Any help would be appreciated, thanks!


#2

Hi,

Can you try removing the “.pem” extension from your key file and see if that work? We’ve got that as a possible trouble point on the “troubleshooting” page of the wiki but I’ll make sure to add it to the “Step 3” wiki page too.


#3

Hi,

Sorry, I didn’t see the troubleshooting page. I just tried removing the pem extension and re-sending everything, and it still displays the same message. Is it normal for the terminal to just continuously display Service Updated after running fleet.json?


#4

The startCluster function will just say ‘ServiceUpdated’ and then finish- if want to follow the processing interactively, you need to run the monitor function.

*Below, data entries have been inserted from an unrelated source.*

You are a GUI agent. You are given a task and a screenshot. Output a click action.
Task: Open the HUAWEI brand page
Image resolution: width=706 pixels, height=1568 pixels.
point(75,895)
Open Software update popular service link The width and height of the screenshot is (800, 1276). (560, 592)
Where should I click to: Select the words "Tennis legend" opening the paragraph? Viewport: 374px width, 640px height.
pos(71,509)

When you say it still displayed the same message, do you mean in the terminal or that when you login to AWS you still get the same error message about bad config? If the latter, can you confirm you are indeed in the us-west-2 (Oregon) region?


#5

Sorry, yea, I mean in the terminal. The script runs and then doesn’t provide me with a new prompt to enter any more commands.

I do indeed have everything set up in Oregon. I’ll double check all the config files and roles tonight to make sure I didn’t screw something up in there. Thanks for your help!


#6

To be clear- if you look in the AWS console, is your cluster now in fact launching and the problem is just the startCluster script not terminating properly, or is your cluster not launching at all?

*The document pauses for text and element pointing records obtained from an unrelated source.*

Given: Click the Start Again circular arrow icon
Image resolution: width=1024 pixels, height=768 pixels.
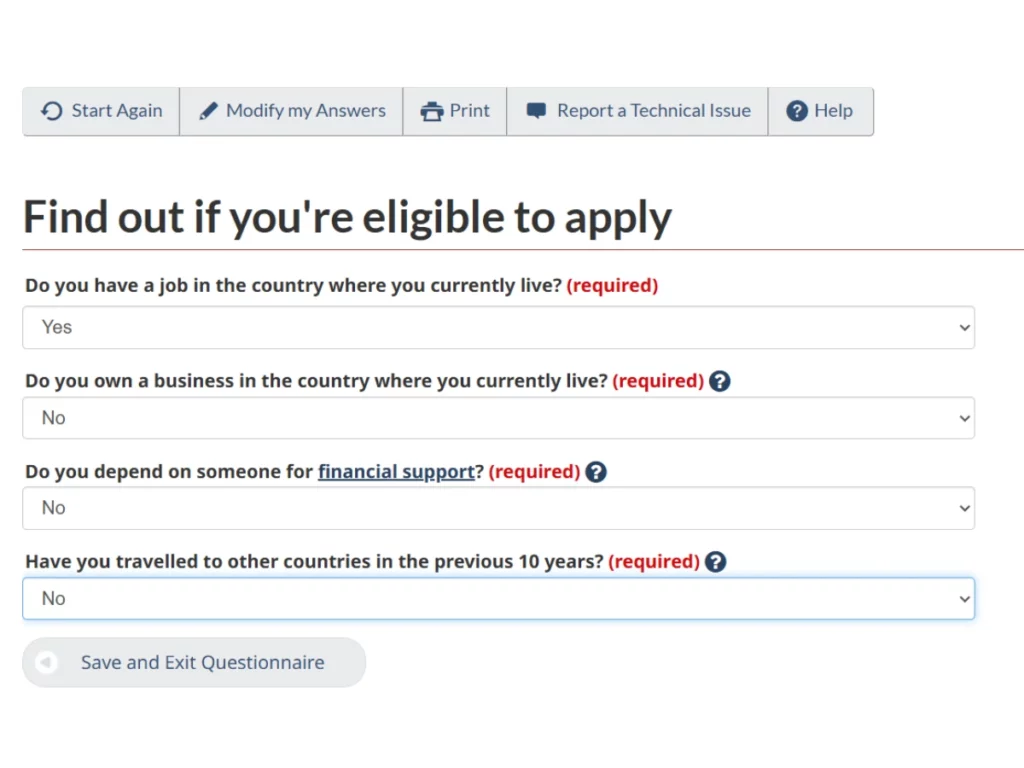Looking at the screenshot, I should [x=51, y=111].
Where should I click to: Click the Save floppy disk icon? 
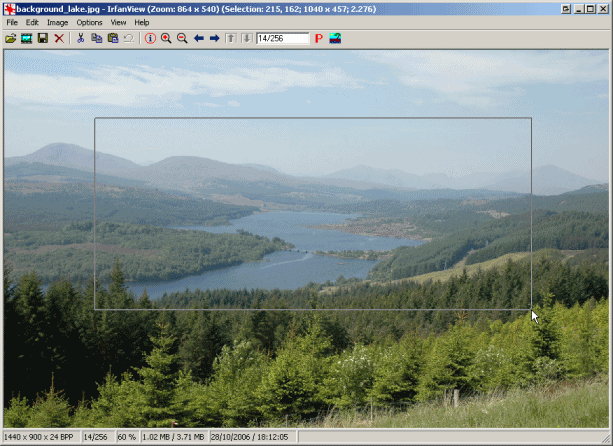(42, 38)
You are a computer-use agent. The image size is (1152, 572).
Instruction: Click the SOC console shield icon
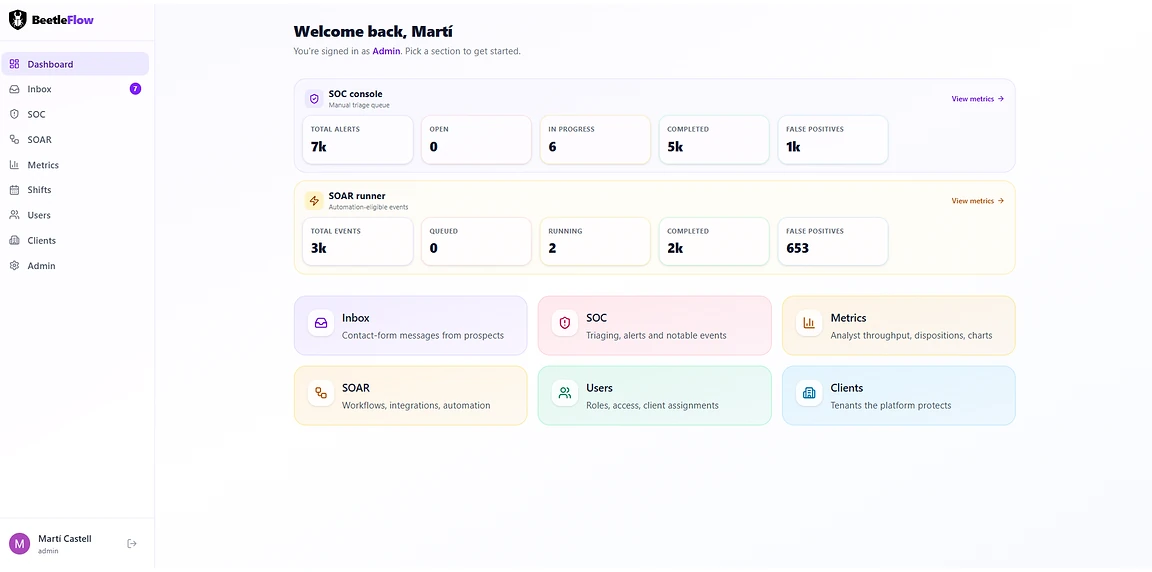click(x=314, y=98)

If it’s the latter, you may want to roll back the AMI and snapshot updates I just pushed a couple of weeks ago; the older versions should DEFINITELY work, I think the new ones should too but let’s start with something we know works.


#7

Oh! I think the problem was that I had set the bid price to 0.02 for each instance when the going rate was 0.06. This seems to have solved the problem, 3 spot instances are created and it’s now attempting to do the analysis. Sorry, but some additional questions:

  1. The monitor script is currently outputting:

2018-01-30 11:59:11.338124 In process: 0 Pending 12
2018-01-30 12:02:12.549290 In process: 11 Pending 1
2018-01-30 12:03:12.620662 In process: 2 Pending 10
2018-01-30 12:04:12.663350 In process: 0 Pending 12

Does that seem normal? Is there a way to properly go about aborting the job/fleet with a command? I’ve been just delete/purging the queues and cluster.

  1. Would you happen to have a public data set and sample dc-cp pipeline/job/fleet files available for testing purposes? I’m not 100% sure if the test pipeline that I’m using is properly configured.

Thanks for your help!


#8

Does that seem normal?

Nope, it seems like your jobs aren’t processing properly. If you log into AWS on your web browser and go into CloudWatch->Logs, you can see what the problem is, but my guess is if they’re dying that fast it’s a bad path to the CSV, bad path WITHIN the CSV to the images, bad path to the pipeline, OR bad metadata configuration. Check out the logs and see what it says.

Would you happen to have a public data set and sample dc-cp pipeline/job/fleet files available for testing purposes? I’m not 100% sure if the test pipeline that I’m using is properly configured.

We don’t, but that’s a really good idea; I’ll put an issue in the DCP repo to create one. It unfortunately will not be right away. I’d definitely recommend looking over the job submission and troubleshooting wiki pages in the meantime.


#9

Also

Is there a way to properly go about aborting the job/fleet with a command? I’ve been just delete/purging the queues and cluster.

If you purge the queue while the monitor is running, it should kill the fleet, tear down the queue, etc.


#10

Okay, great thanks! I’ll continue playing with it.